Canadian Pizza Magazine

Spinning PIE into success

Laura Aiken   

Features Business and Operations Marketing

Here’s a math question that’s sure to intrigue. How do you turn 10
pizzas eaten in 12 minutes into a 35 per cent boost in sales?

Here’s a math question that’s sure to intrigue. How do you turn 10 pizzas eaten in 12 minutes into a 35 per cent boost in sales? Randy Feltis and Craig Russell, co-owners of PIE Wood Fired Pizza Joint in Barrie, Ont., found one way: get two famous eaters to face off.

Co-owner Randy Feltis (left) and head pizza chef Natanael  Gammarota proudly show off their pie in the open pizza kitchen.


Feltis and Russell happened to be drumming up sales strategies when Japan’s number one eating champ, Takeru Kobayashi, was arrested in the United States for rushing the stage at a hotdog eating competition, after the Major League Eating folks denied him entry because he didn’t sign a contract with them. When it happened, PIE was already conducting its own eating contests with customers. They had 24 spaces marked on a blackboard. When customers ate a Queen pizza, staff timed them and the quickest time got up on the board.

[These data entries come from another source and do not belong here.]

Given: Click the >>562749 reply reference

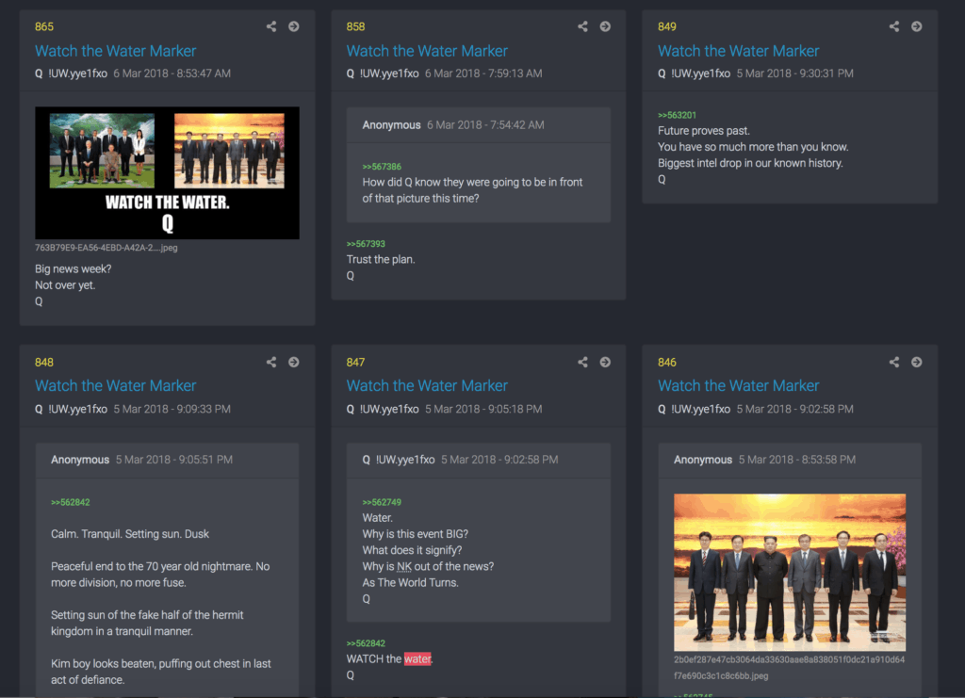Looking at the screenshot, I should click(x=382, y=502).
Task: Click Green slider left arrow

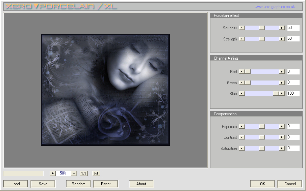Action: click(x=242, y=83)
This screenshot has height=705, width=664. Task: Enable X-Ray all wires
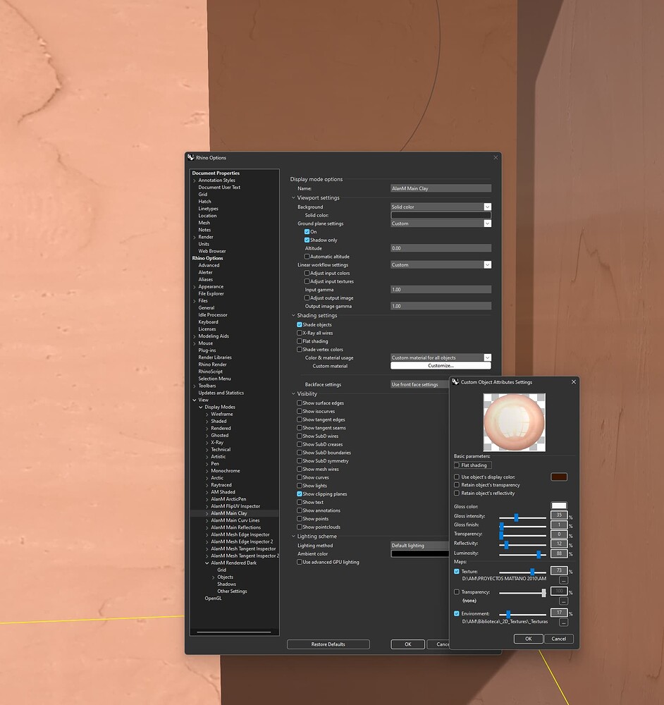coord(300,332)
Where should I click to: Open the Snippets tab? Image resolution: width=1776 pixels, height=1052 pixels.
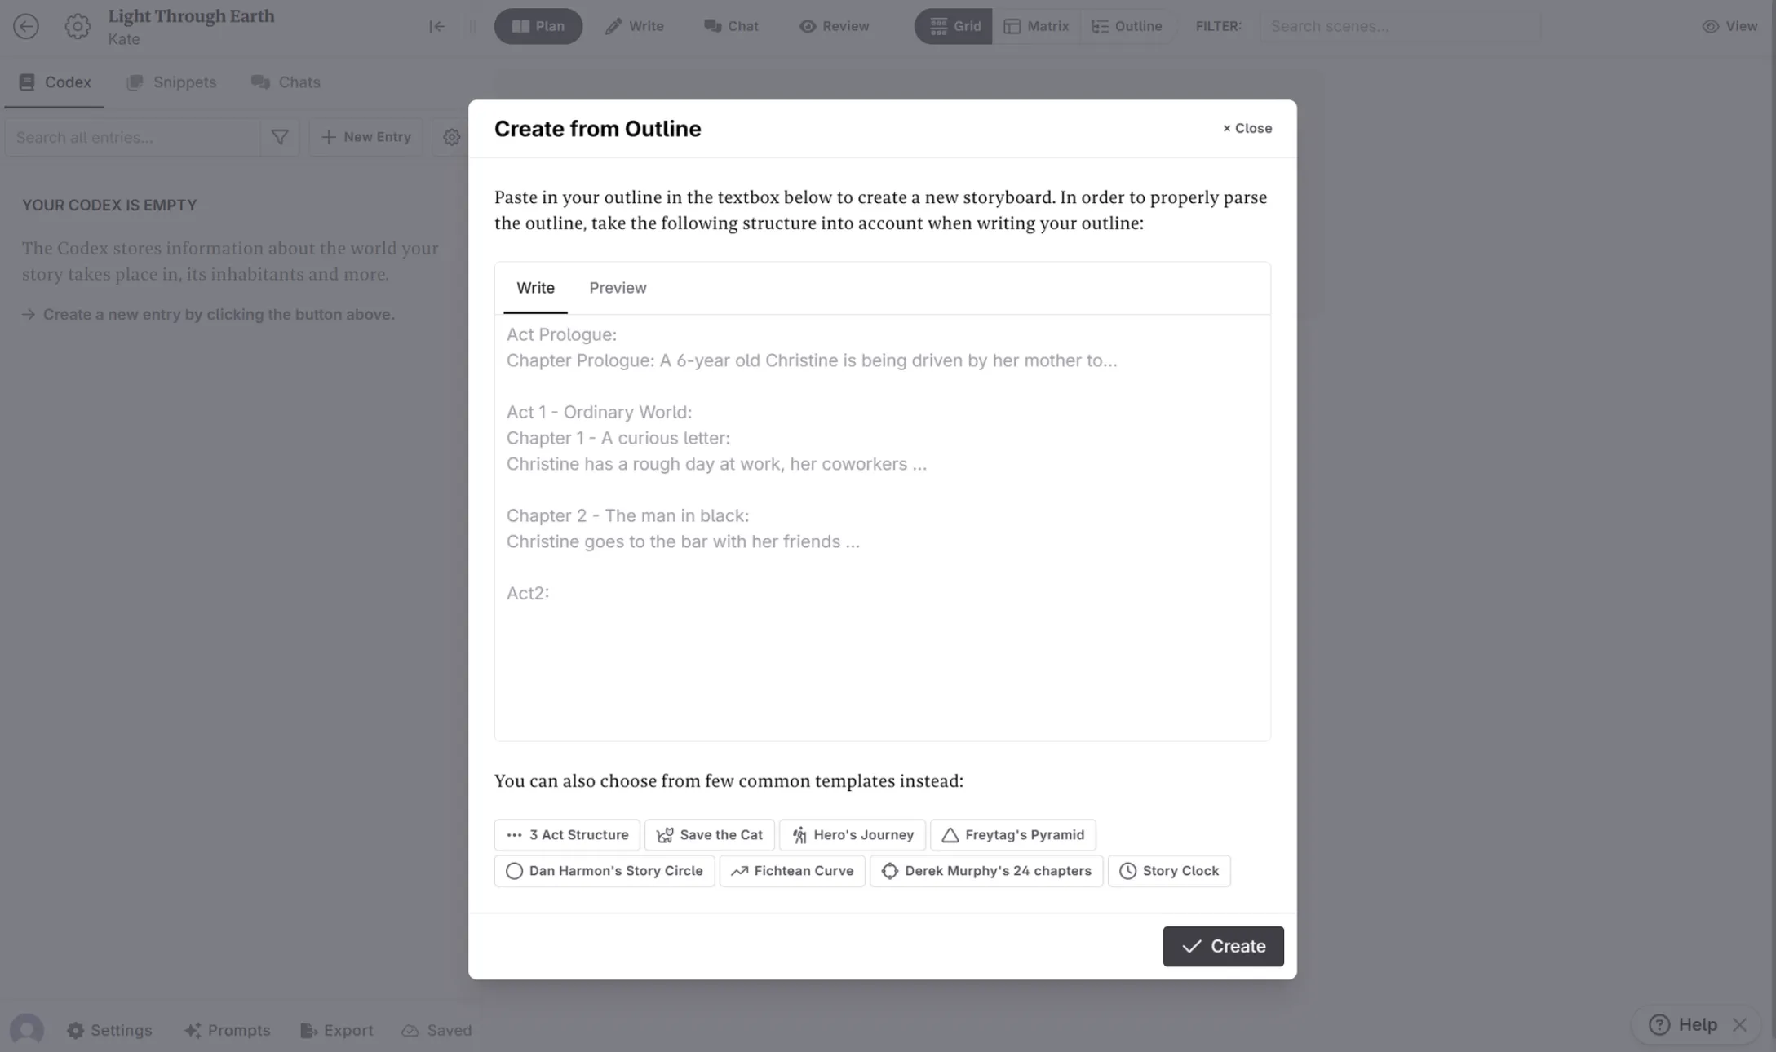pos(171,82)
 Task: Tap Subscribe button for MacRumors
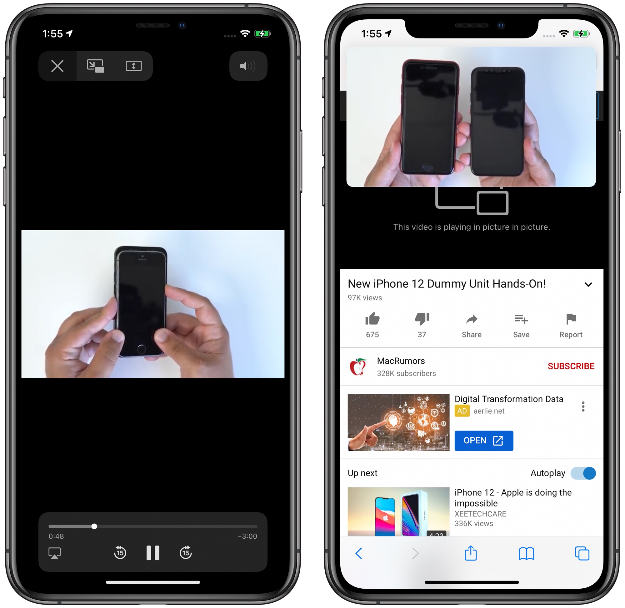tap(570, 366)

“When my partner saw Kobayashi’s arrest he said, “We can get this guy here for our eating competition,” says Feltis. “We did some e-mails back and forth [with Kobayashi] and then he said he was in and the whole thing exploded.”

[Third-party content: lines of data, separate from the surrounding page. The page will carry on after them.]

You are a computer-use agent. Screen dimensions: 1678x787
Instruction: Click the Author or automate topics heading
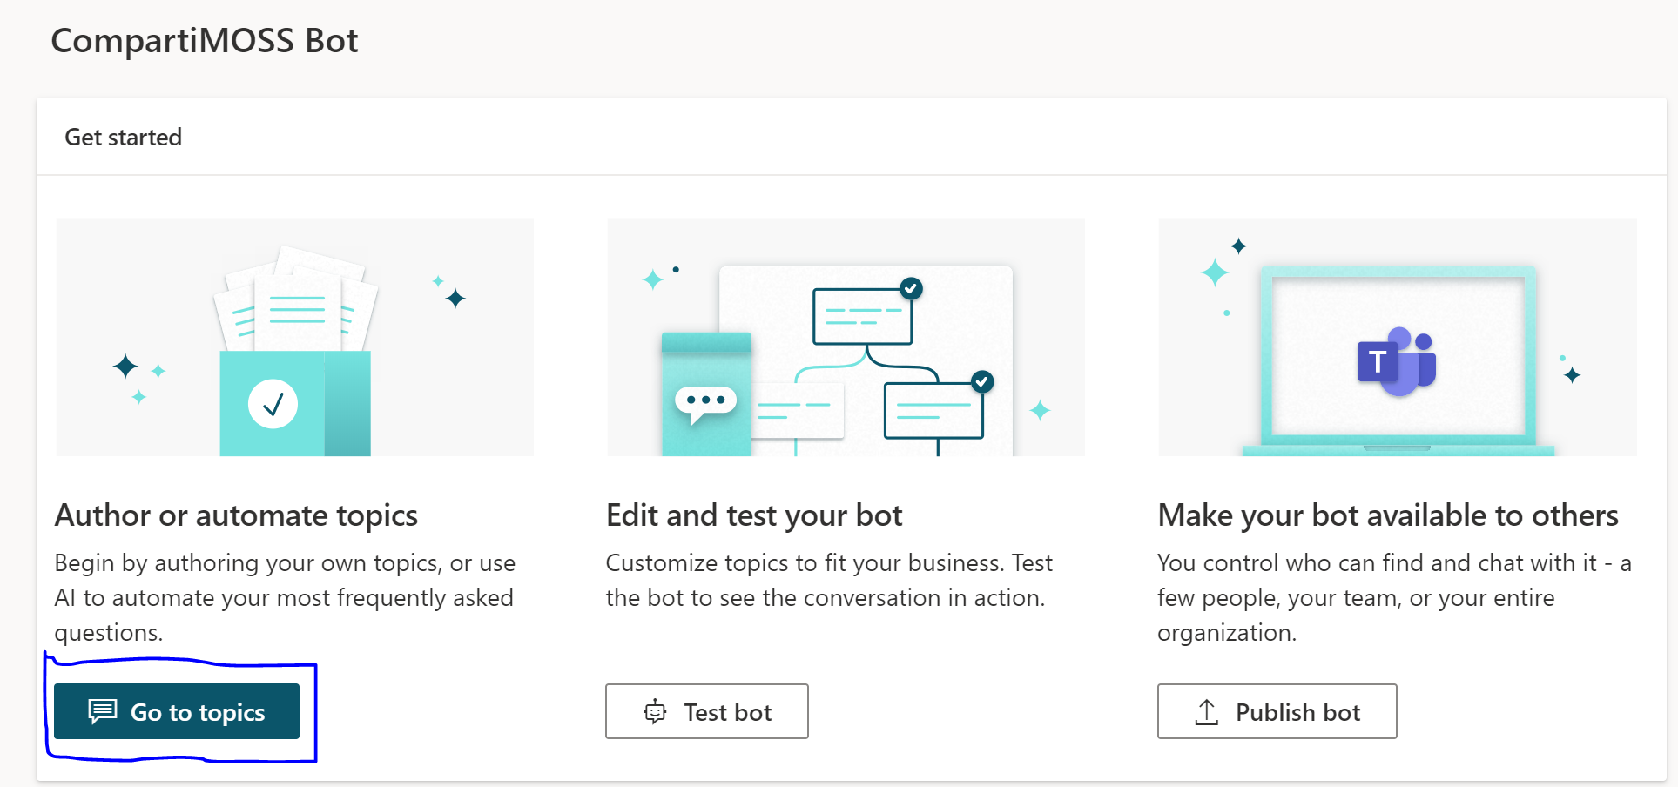[236, 515]
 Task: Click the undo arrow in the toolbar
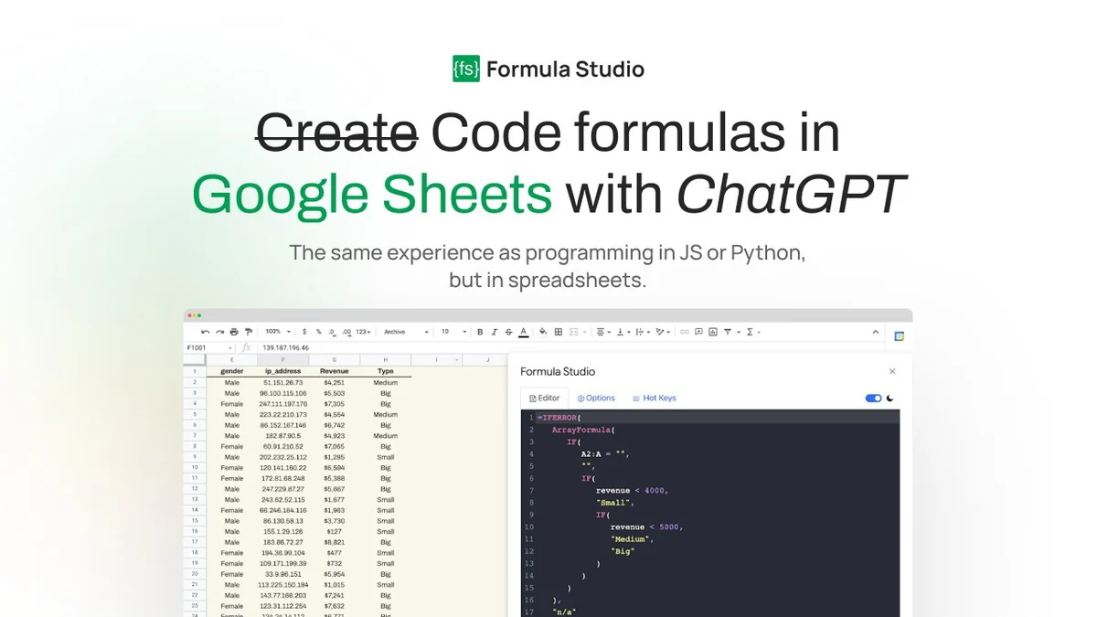tap(205, 332)
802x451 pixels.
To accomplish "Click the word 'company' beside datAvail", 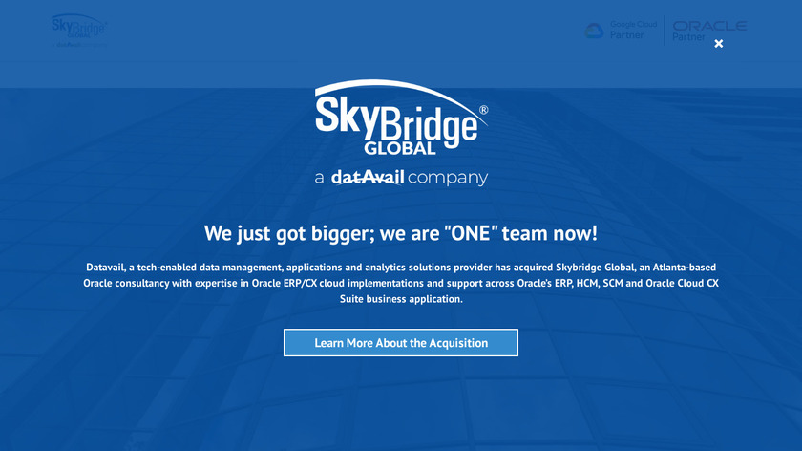I will coord(448,178).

Explode it did, into some major press, covered by the likes of TMZ, CNN, The Toronto Star, and of course, the local media. But Kobayashi needed a serious competitor. So Canada’s own “Furious” Pete Czerwinski, who set a Guinness World Record for eating a 72-ounce steak in six minutes and 48 seconds, jumped into the game with Battle Pizza Pie set to go down on Aug. 22. Hundreds of onlookers, both inside the restaurant and camped out under umbrellas in the rainy parking lot, watched Kobayashi defeat his opponent, eating 40 slices to his 29. Five locals competed as well, earning their place alongside the big league eaters by coming out on top in the original 24 spaces and subsequent two heats of 12 on PIE’s blackboard.

“We didn’t know what was going to happen the day of …we had way too many staff on, they didn’t know what was going on; there were cameras everywhere. You just have to roll with the punches,” says Feltis of hosting an event of this calibre. “It was crazy, but lots of fun, so you just smile, grin and bear it.”

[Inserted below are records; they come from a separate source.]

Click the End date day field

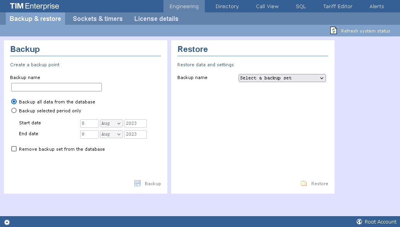[x=89, y=134]
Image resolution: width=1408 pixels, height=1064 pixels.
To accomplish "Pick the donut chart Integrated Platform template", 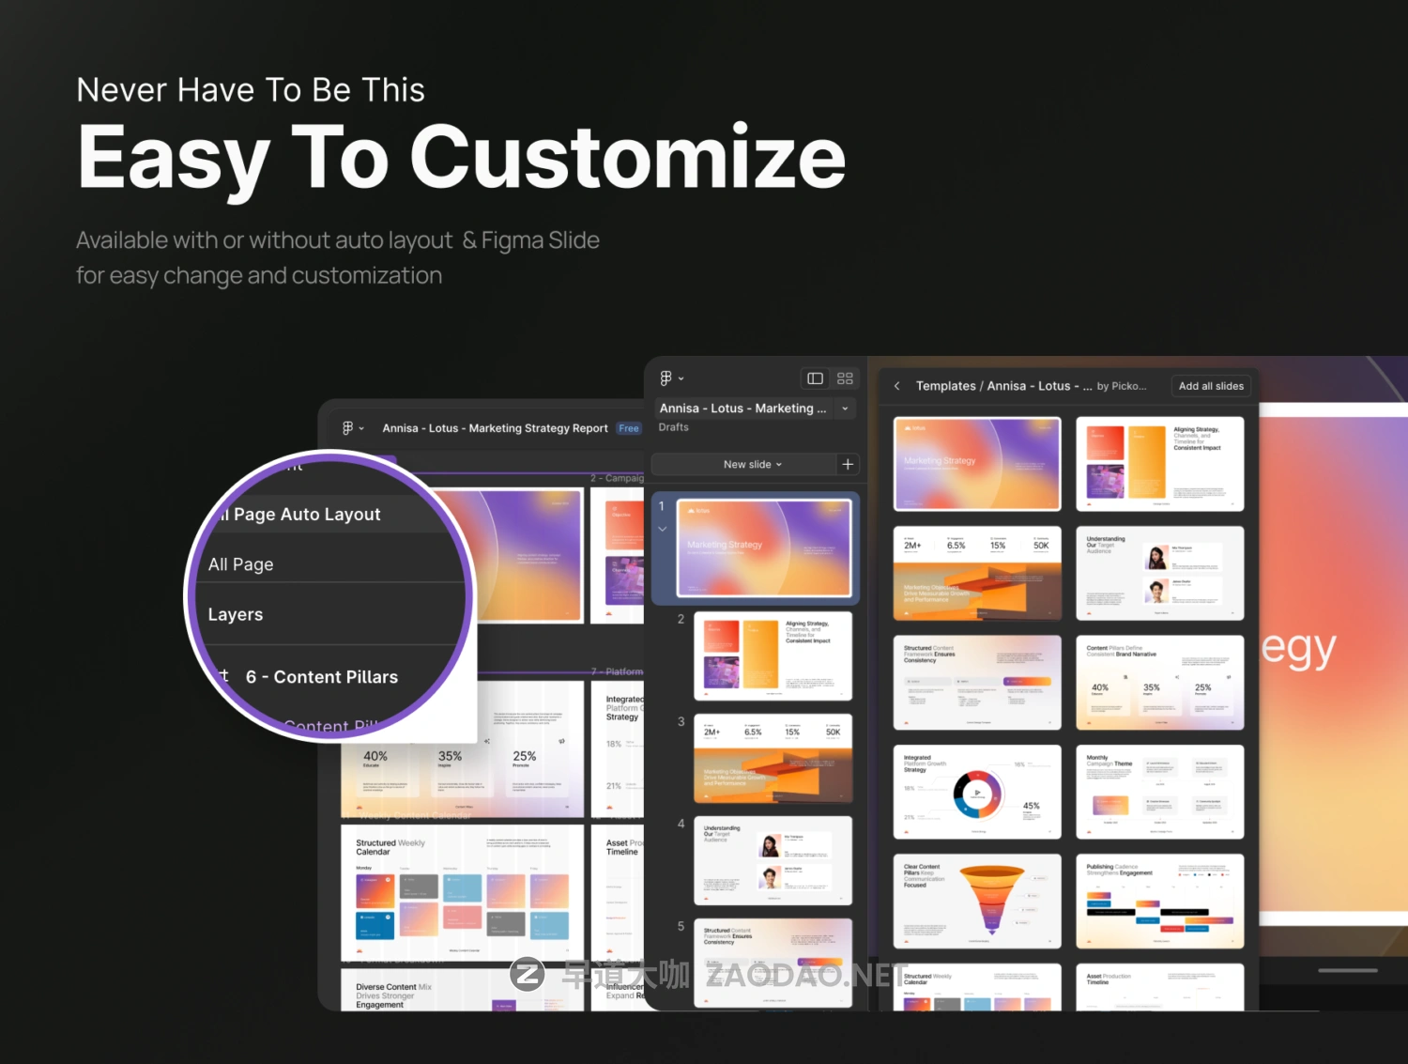I will click(x=977, y=792).
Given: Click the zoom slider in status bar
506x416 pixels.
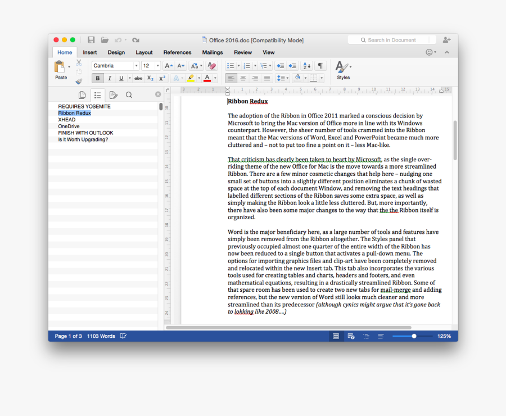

Although Feltis had been mulling over the idea of a pizzeria for 10 years, the chaos of championship eating on display in his restaurant may have been tough to foresee. Ever since his apprenticeship at an Italian restaurant with a wood-burning oven, the heart of Feltis’s vision has been to make wood-fired unique pies. The end result is quite a different atmosphere from Oscar’s, the fine dining restaurant in downtown Barrie that he’s owned for 11 years. PIE’s menu, which Feltis developed, features toppings such as braised beef shanks and pork shoulders served in a laid-back, family friendly atmosphere built for fun. Chefs spin dough in front of customers and pizzas are made centrally on display where people easily watch the chefs at work and see the pies going in and out of the oven. Videos are streamed on the wall to the tune of cheerful music. There are no linens, your menu is your placemat and servers wear T-shirts, jeans and sneakers.

“When we opened this place, we wanted our target market to be everybody. We have 15-year-olds come here on dates; somebody had their 90th birthday party here and everything in between – and that’s what pizza’s all about.”

Feltis and Russell are working hard to keep the sales momentum from the pizza-eating contest going. For three weeks after the contest, Feltis says their numbers were up 35 per cent and they are forecasting a 10 to 20 per cent boost for the year. At the time of our interview, Feltis estimated they had sold about 43,000 pizzas since opening without offering delivery. With plans to make the eating competition an annual event, they are making some changes to solidify its presence in the restaurant. Kobayashi came in and designed his own pie, which will be added to the menu. They’re also changing the name of the Queen pizza to Koby 40, because Kobayashi ate 40 slices of it. The contest spawned requests for merchandise, and PIE T-shirts and hats are available for purchase. Feltis also sells balls of PIE pizza dough to customers for $4. In early 2011, they’ll start doing qualifiers again to gear the local competitors up for the next event.

Feltis and Russell are planning a pizza spinning competition and have their chefs practising. They are also going to make pre-baked shells for the kids to throw, says Feltis. The competitions give everyone something to talk about, but Feltis says it’s the quality of the food that keeps people coming back.

“We got really lucky in this shop. When we first opened the doors, I’d been making dough for 10 years at Oscar’s, but I thought it was only at 80 per cent of where it needed to be. Then Natanael [Gammarota], our head dough maker, walked in the door. He had broken English but he was a pizza chef from Italy and he needed a job. The evolution of the dough since he’s taken over has been phenomenal.”

Feltis and Russell keep their servers well trained on where ingredients are coming from. Opening during a recession in a location that failed three times, Feltis says they knew it was important to have the quality and value for the dollar. He knows 220 seats is a lot to fill, and while quick, tasty and affordable is the vision, at the end of the day, PIE is a high-end pizzeria and the pizzas do cost a little bit more, he says. Originally, Feltis gravitated towards fine dining to make the kind of food he wanted to, but now that high-end food is becoming more socially widespread and acceptable, he can source and sell high-quality food in a more casual atmosphere. Aside from great taste, PIE is certain to grow a reputation for the unusual – the new menu will feature a $100 foie gras pizza. Whether or not anyone coughs up the cash for that extravagant pie, it’s another sure-fire way to get people talking.